東京45年【96-3】根津
1986年3月 25才
『ねえ、司。私が至らなくても、何でも言ってね』と玲が言った。
『ああ、そのつもりだし、何でも言っているよ』と俺。
『だけど、インドの話はしてくれなかったわ』。
『ああ、ごめん。家計に影響が無いと思って、言い忘れていたんだ。ごめんな』と俺が言った。
『そうだ。思い出した。古田が、思いもよらない拾い物があったと喜んでいたぞ。あと、インドの件で連絡をくれる様にとの伝言だ』と副会長。
『分かりました。ありがとうございます』と俺。
『でも、司。あんな事をいつの間にやっていたの???』と玲。
『それは。。。。研究室で、最近、教授からの無茶振り課題が無くなって、
本ばかり読まされていて。。。。それで図書館でビジネス書とかを借りて
読んでいて、それに田中と電話したり、分からない事を手紙で書いたりしてて。。。
まあ、そんな感じだったな』と俺。
『で、進めたのは、あなた達二人だけでやったの?』と玲。
『まあ、そうだな。。。こっちからタタ財閥に提案して、
まあ、それは田中がプランを練ったから。。。。俺は意見を言っただけだよ。
あとは、タタ財閥と田中が話し合って、それで。。。。
ああ、それと、俺がヨーロッパの知り合いを通じて、株主と仕事は集めたって
感じかな。。。で、田中がそっちと具体的に話を詰めてGOって事だ』
『本当に年間40億ルピーになるの?』と玲。
『ああ、そうだよ。ソフトウェアー開発が月で300人月で、
一人150万円の請負だから、月4.5億だからな。
それにハードウェアー設計もやっるからそのくらいに
なるだろうな?なんせ6社とやるからな』と俺。
『そんなビジネスを立ち上げるのに、サラリーマンもやるの?』
『だって、そうしないと、その道のプロと知り合う機会が無いだろう?』
『三菱電機は知り合いを増やす為なの???』
『いやあ、それだけじゃないけど、友達は多い方が良いだろう?』
『ねえ、あなたのやってる事ってサラリーマンじゃないわよ。分かってるの?』
『だから、言っただろう?俺は、みんなが言う普通のサラリーマンにはならないって。。。それに仕事だろう?仕事は金を稼ぐ事だろう?だから、基本は一緒だ』
『一緒じゃないわよ。ソニーでそれをやろうとしたら、100人体制で、2年掛かりで構築するのよ』と玲。

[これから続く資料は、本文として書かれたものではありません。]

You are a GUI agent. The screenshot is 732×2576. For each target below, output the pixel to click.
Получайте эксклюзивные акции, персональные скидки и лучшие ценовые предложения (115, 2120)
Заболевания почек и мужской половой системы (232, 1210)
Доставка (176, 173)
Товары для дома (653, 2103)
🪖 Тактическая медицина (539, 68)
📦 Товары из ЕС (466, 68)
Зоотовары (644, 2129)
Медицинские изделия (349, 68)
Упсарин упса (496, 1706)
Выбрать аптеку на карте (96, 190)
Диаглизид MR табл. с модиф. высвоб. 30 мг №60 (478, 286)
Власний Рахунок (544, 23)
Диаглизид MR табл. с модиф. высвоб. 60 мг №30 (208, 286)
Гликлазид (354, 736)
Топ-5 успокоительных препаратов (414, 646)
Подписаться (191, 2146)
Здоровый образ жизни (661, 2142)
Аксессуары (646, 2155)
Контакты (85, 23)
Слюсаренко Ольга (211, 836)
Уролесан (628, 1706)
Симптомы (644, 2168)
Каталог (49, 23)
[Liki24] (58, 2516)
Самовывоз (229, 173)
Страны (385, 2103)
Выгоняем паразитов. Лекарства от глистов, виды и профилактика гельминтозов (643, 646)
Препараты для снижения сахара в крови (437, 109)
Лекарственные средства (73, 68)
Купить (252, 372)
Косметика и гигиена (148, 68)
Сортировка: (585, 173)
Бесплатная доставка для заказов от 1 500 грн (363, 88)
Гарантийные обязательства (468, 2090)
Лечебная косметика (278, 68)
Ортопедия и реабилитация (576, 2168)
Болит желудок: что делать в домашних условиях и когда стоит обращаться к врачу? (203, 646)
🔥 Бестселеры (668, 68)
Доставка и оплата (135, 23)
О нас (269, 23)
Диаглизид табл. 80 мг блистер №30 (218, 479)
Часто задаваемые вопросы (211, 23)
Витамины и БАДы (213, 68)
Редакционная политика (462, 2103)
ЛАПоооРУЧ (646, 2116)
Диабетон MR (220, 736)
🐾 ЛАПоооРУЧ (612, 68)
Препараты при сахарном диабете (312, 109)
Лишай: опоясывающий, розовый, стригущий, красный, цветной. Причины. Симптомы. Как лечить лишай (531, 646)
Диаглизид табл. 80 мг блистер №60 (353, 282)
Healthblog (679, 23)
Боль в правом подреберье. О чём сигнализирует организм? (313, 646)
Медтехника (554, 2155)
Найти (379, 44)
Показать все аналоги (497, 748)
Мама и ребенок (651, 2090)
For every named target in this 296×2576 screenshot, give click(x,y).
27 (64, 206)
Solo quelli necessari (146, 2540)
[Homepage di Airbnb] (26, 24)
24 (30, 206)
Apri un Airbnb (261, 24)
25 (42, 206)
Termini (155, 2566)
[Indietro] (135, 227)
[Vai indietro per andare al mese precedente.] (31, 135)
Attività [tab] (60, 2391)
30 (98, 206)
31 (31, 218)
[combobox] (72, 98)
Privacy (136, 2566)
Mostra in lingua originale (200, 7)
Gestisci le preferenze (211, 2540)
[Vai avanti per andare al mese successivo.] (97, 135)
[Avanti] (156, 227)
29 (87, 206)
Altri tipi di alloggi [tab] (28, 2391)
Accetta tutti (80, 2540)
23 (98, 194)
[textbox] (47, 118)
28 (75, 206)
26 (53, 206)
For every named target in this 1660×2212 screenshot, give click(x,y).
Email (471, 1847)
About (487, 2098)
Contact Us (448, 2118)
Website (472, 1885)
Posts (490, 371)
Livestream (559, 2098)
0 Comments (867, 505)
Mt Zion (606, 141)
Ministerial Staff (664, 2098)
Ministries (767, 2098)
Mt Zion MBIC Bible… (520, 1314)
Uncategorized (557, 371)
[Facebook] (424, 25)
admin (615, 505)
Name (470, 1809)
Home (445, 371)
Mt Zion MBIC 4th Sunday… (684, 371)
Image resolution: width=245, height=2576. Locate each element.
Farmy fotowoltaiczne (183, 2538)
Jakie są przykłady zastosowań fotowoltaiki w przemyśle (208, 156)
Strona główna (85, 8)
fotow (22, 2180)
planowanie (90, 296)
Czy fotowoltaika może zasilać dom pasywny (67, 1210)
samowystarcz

『それを、たった二人で、しかも、半年くらいで契約して、もう開発を始めたって考えられないわ』と続けた。
『それは、上手く行ったからだよ。でもさ、ビジネスって物語を作るのと一緒だよな。。。山登りもそうだしさ』
『ああ、あなたの山を理解しようとしてきて、それでも分からずに、最近、朧げに分かってきて。。。。で、今度はサラリーマンだから分かり易いと思っていたのに、いきなり、そんな事をするなんて。。。。。ああ、副会長。何か言って下さい。私は言葉にならないです。助けて下さい』と玲。
『いやあ、私もこいつの思考回路が分からないな。だけど、玲子さん。頼もしいじゃないか。あははは』と副会長。
『奥様、彼は浮気はしないですけど、こういう所が理解不能なんです。助けて下さい』
『でも、明らかに玲子さんは楽しんでいるでしょう?それで良いんじゃないかしら。だって、女は男の謎を解くのが好きな生き物でしょう?あははは。。。私は仕事は良く分からないけど、ホントに楽しいですよ』と奥さん。